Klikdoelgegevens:
■ ■ ■

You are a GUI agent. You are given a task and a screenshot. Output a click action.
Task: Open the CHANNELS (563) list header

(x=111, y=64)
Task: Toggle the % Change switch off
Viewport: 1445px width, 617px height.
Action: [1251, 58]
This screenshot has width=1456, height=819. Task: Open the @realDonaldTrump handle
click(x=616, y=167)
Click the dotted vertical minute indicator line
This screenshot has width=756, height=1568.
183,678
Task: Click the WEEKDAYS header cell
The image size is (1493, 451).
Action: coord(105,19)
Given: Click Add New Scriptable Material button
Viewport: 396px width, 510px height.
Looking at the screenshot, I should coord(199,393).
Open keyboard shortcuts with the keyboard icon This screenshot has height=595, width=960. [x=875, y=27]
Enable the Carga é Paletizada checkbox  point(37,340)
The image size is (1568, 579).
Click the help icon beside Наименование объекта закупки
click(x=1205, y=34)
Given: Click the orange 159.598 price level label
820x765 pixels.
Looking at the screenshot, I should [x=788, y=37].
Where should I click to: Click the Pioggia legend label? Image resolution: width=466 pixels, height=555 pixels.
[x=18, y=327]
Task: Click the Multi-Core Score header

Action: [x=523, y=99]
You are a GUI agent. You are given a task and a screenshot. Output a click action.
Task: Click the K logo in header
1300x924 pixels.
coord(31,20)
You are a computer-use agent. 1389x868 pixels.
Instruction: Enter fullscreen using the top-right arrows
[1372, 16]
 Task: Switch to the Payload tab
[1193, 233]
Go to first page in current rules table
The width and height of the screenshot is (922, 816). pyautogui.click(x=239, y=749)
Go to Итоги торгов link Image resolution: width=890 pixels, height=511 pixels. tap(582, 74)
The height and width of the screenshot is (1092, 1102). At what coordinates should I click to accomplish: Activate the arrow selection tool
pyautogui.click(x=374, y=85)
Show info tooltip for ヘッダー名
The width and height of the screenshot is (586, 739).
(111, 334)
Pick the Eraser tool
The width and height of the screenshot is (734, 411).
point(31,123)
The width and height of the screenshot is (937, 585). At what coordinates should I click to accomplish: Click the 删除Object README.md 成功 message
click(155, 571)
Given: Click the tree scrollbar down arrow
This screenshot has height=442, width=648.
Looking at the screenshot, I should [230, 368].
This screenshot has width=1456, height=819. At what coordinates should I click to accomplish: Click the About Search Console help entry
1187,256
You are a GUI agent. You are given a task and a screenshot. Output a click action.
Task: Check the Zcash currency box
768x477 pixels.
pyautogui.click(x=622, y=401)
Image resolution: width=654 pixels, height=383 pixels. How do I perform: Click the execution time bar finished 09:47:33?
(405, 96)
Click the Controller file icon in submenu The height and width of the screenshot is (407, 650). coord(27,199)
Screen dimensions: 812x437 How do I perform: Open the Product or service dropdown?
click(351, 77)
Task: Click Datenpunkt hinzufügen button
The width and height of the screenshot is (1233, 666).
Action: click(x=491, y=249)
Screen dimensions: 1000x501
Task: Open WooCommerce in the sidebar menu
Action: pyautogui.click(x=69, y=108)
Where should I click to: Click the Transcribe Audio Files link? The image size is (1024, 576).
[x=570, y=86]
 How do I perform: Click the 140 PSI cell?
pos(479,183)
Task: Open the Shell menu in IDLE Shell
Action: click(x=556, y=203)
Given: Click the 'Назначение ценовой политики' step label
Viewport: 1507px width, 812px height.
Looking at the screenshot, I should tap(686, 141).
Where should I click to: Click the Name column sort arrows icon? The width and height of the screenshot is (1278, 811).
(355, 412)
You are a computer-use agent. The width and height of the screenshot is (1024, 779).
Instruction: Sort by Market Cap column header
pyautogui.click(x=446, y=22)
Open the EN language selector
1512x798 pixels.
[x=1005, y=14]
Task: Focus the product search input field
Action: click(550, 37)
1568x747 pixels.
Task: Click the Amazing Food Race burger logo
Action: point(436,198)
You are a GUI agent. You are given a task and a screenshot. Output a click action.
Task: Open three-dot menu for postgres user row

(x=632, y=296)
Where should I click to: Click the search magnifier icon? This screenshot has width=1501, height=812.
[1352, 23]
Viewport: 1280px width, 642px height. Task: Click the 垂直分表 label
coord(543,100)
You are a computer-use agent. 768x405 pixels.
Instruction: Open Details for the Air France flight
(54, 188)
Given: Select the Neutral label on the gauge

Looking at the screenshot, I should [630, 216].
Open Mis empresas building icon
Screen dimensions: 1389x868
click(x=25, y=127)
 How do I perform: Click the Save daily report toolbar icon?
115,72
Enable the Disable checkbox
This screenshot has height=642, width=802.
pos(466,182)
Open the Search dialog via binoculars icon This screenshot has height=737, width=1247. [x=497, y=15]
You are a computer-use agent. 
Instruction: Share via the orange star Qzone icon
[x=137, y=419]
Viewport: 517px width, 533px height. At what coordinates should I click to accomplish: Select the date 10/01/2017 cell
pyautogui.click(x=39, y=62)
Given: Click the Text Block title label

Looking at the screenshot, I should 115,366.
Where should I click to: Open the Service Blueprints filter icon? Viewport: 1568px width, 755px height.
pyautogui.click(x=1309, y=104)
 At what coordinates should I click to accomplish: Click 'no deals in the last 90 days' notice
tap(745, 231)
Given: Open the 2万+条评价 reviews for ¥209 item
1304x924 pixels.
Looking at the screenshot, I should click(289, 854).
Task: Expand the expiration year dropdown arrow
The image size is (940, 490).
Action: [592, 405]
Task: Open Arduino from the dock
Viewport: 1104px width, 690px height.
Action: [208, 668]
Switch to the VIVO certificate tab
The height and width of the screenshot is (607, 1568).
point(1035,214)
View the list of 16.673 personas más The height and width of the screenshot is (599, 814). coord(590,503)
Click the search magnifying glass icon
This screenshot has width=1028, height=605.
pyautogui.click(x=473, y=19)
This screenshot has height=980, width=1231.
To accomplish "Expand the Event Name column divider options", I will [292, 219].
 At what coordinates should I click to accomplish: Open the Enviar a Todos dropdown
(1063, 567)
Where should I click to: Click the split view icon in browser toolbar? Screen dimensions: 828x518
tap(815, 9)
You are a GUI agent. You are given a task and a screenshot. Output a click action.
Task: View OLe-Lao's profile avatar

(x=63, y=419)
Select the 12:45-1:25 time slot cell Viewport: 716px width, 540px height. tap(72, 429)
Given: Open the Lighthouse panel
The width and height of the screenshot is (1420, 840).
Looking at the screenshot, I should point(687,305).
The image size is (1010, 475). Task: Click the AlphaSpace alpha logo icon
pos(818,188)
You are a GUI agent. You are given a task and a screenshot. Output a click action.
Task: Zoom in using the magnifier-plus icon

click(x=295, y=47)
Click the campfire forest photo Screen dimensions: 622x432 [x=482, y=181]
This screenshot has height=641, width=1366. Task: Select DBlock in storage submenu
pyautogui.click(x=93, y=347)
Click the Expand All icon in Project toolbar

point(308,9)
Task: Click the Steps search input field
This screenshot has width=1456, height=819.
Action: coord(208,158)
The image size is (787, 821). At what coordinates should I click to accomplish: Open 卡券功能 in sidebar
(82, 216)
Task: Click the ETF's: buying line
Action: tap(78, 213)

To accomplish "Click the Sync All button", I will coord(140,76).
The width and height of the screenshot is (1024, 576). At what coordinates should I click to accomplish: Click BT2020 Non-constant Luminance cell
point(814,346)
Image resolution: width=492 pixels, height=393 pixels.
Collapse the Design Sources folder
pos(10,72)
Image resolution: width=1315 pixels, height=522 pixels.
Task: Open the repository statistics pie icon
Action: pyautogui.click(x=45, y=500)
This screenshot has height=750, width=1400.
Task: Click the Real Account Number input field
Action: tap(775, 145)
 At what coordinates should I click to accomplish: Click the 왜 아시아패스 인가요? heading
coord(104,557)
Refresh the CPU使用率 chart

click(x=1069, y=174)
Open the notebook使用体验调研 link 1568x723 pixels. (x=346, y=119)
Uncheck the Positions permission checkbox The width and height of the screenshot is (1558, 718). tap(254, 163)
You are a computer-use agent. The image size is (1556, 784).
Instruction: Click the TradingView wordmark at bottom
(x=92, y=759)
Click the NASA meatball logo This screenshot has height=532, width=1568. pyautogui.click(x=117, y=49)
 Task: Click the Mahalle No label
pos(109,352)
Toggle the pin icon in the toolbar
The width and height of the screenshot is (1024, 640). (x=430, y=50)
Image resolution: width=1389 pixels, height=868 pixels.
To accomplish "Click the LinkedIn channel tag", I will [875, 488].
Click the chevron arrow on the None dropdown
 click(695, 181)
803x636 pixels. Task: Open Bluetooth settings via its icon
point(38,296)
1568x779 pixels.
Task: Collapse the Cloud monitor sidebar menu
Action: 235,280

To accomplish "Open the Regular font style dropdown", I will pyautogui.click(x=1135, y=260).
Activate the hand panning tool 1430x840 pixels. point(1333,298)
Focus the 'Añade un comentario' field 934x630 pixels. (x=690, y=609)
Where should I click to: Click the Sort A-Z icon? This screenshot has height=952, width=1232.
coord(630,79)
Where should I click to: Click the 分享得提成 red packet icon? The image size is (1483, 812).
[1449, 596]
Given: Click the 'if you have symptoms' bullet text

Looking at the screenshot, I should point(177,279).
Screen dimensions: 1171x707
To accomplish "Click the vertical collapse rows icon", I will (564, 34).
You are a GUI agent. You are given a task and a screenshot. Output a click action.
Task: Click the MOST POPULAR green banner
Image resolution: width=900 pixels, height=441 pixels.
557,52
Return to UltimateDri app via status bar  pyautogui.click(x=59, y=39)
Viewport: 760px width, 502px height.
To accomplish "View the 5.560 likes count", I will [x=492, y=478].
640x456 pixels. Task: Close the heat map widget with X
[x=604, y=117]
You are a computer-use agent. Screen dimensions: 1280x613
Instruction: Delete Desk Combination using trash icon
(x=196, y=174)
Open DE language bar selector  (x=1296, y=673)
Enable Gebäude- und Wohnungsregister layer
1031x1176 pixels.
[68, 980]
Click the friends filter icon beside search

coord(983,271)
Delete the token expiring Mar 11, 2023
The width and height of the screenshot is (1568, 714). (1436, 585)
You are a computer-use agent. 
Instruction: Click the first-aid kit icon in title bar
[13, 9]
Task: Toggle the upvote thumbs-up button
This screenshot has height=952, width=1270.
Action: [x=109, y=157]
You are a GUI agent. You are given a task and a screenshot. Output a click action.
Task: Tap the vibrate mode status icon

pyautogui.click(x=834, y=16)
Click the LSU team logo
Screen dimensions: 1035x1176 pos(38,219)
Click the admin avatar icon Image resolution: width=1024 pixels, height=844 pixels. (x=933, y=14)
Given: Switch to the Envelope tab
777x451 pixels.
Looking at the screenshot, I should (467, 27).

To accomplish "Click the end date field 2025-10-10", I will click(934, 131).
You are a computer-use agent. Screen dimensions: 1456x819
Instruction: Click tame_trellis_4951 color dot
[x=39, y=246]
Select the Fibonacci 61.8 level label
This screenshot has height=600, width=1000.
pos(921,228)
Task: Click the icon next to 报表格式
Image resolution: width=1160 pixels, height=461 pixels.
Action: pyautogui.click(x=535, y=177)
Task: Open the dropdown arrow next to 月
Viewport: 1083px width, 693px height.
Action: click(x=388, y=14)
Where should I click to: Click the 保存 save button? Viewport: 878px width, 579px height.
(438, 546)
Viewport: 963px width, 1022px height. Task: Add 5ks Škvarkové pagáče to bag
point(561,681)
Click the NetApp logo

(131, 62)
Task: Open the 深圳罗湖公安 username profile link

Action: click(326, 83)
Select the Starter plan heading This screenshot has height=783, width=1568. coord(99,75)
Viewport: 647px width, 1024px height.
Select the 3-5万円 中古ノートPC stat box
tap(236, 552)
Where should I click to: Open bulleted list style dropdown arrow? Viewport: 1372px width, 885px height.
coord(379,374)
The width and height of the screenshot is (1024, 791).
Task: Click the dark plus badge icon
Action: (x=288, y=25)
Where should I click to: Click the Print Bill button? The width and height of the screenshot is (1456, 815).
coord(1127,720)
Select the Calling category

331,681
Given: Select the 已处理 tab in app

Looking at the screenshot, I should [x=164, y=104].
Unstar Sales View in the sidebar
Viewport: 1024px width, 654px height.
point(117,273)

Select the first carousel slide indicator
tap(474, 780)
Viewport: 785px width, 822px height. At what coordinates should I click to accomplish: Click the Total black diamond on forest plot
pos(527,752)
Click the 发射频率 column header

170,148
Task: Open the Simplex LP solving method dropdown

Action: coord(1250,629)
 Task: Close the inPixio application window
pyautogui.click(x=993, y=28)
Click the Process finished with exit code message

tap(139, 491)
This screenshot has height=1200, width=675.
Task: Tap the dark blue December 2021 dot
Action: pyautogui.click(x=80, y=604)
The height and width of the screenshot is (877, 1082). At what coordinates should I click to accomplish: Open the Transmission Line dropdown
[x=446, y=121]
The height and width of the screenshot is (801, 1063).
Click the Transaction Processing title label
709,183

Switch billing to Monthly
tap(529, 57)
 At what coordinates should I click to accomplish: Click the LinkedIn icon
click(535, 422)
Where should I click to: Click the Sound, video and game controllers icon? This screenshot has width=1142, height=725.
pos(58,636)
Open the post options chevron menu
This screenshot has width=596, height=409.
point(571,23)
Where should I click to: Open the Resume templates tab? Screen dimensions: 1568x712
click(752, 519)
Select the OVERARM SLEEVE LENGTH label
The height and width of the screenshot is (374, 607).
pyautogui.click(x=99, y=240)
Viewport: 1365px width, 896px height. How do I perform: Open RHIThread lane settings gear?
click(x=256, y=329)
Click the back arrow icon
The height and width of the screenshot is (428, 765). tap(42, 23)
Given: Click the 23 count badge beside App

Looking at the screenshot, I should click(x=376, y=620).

■ ■ ■

UIT TE VOEREN TAAK: Kun je de regels vanaf de regel met "Click the 发射频率 column header" tot en met het einde van de items weergeven als een JSON-lijst van strings, met één string per regel en zonder lege regels?

RESULTAAT OEFENING:
[
  "Click the 发射频率 column header",
  "170,148",
  "Task: Open the Simplex LP solving method dropdown",
  "Action: coord(1250,629)",
  " Task: Close the inPixio application window",
  "pyautogui.click(x=993, y=28)",
  "Click the Process finished with exit code message",
  "tap(139, 491)",
  "This screenshot has height=1200, width=675.",
  "Task: Tap the dark blue December 2021 dot",
  "Action: pyautogui.click(x=80, y=604)",
  "The height and width of the screenshot is (877, 1082). At what coordinates should I click to accomplish: Open the Transmission Line dropdown",
  "[x=446, y=121]",
  "The height and width of the screenshot is (801, 1063).",
  "Click the Transaction Processing title label",
  "709,183",
  "Switch billing to Monthly",
  "tap(529, 57)",
  " At what coordinates should I click to accomplish: Click the LinkedIn icon",
  "click(535, 422)",
  "Where should I click to: Click the Sound, video and game controllers icon? This screenshot has width=1142, height=725.",
  "pos(58,636)",
  "Open the post options chevron menu",
  "This screenshot has width=596, height=409.",
  "point(571,23)",
  "Where should I click to: Open the Resume templates tab? Screen dimensions: 1568x712",
  "click(752, 519)",
  "Select the OVERARM SLEEVE LENGTH label",
  "The height and width of the screenshot is (374, 607).",
  "pyautogui.click(x=99, y=240)",
  "Viewport: 1365px width, 896px height. How do I perform: Open RHIThread lane settings gear?",
  "click(x=256, y=329)",
  "Click the back arrow icon",
  "The height and width of the screenshot is (428, 765). tap(42, 23)",
  "Given: Click the 23 count badge beside App",
  "Looking at the screenshot, I should click(x=376, y=620)."
]